Hmm weird, do you dislike Her? She you? Because it’s definitely a compliment so are we missing a back story?
Say what? How is it a compliment to say that someone “was a bitch” (and the reason that they were a bitch was that they were attractive)?
OldkermitSippingtea · 19/05/2021 17:07

@Toilenstripes

I have bad resting bitch face, so yeah, lots of people have said similar things to me. “I thought you were a bitch, but you’re not!” 🙄 Actually, I am.
To me this is different. Looking like you'd be mean/a bitch is one thing, saying you were a bitch (how?) because you had a certain body shape is odd at best.

I also have a terrible RBF and some friends have jokingly told me I look mean sometimes and they'd be scared to come near me if they didn't know me. It's said that way because they know I'm not a mean person at all (I can be thoughGrin)

OldkermitSippingtea · 19/05/2021 17:09

@oldwhyno

I judge people all the time. I haven't even seen your SIl and I judge her to be a bit of a bitch herself.
Quite.

Insecure is my other judgement of her.

MrsVeryTired · 19/05/2021 17:16

Its definitely a thing, I had a good amount of hassle at school from a group of girls I had never even spoken to, and like you I was relatively quiet and academic.

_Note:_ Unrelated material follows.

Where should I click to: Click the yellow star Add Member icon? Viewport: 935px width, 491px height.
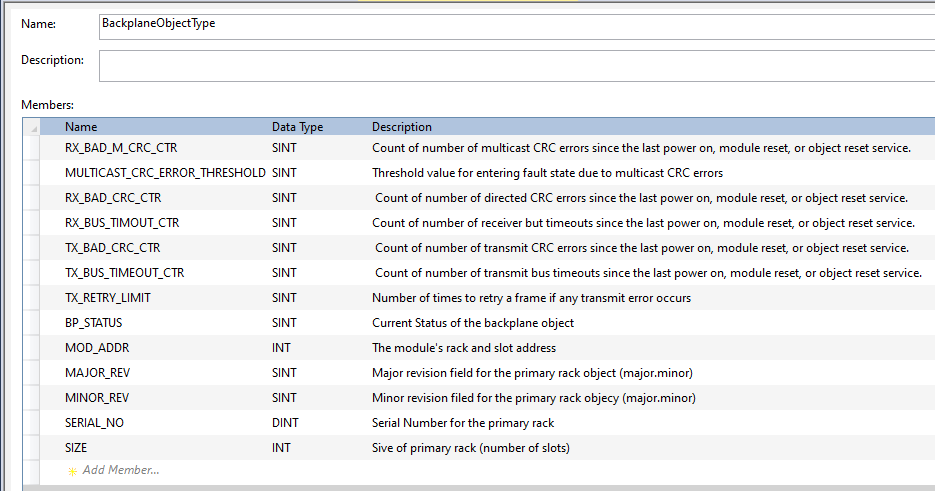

But I was slim and popular with boys, looking back I was nice looking and had a fab figure but my poor self esteem at the time meant I never saw it. Only comfortable and aware of my looks now I'm well over 40 Grin and happy I look ok.

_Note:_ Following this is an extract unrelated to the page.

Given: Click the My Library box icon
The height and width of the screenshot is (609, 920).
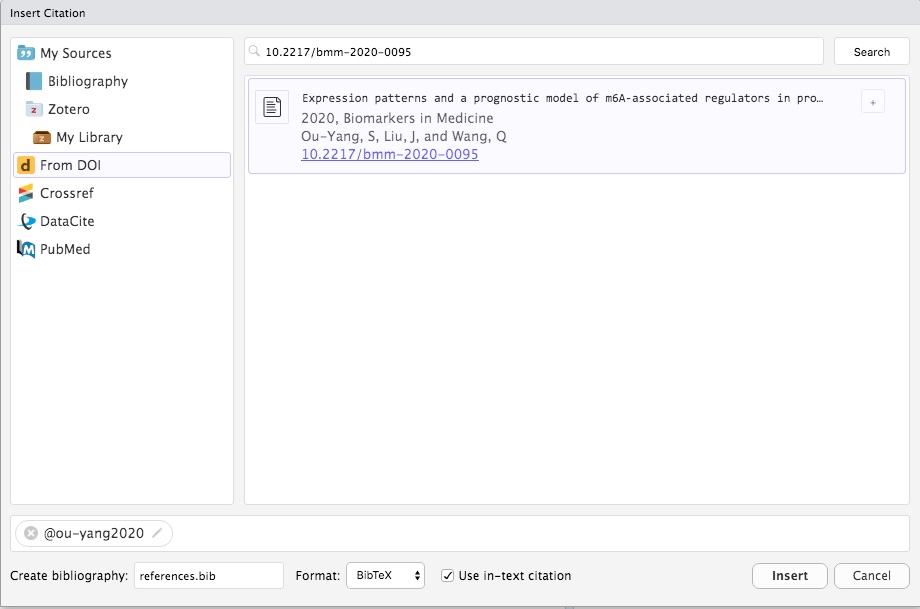Looking at the screenshot, I should point(42,137).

Calling someone a skinny bitch is definitely a "thing".

BinocularVision · 19/05/2021 17:30

@RickiTarr, I mean, I agree it's completely skewed logic and deeply shallow, but what she's saying is that without knowing the OP during her schooldays, the SIL decided she was a bitch out of sexual competitiveness because she was so pretty, and that, had she not got to know her subsequently because the OP married her brother, she would probably still think she was a bitch because she's still so pretty.

The same way you do hear some women I used to be amused at how often it happened at a baby group I used to bake for saying to one another 'I hate you, you can inhale a brownie and never put on an ounce!' or 'You bitch, I saw you going into the hairdressers the other day, and your hair looked better before it was done than mine does afterwards!'

It's kind of 'I hate you because you've got something I want' -- and the 'compliment' is in exposing that unspoken impulse of envy ('I wish I had your hair/figure/job/whatever') to the person.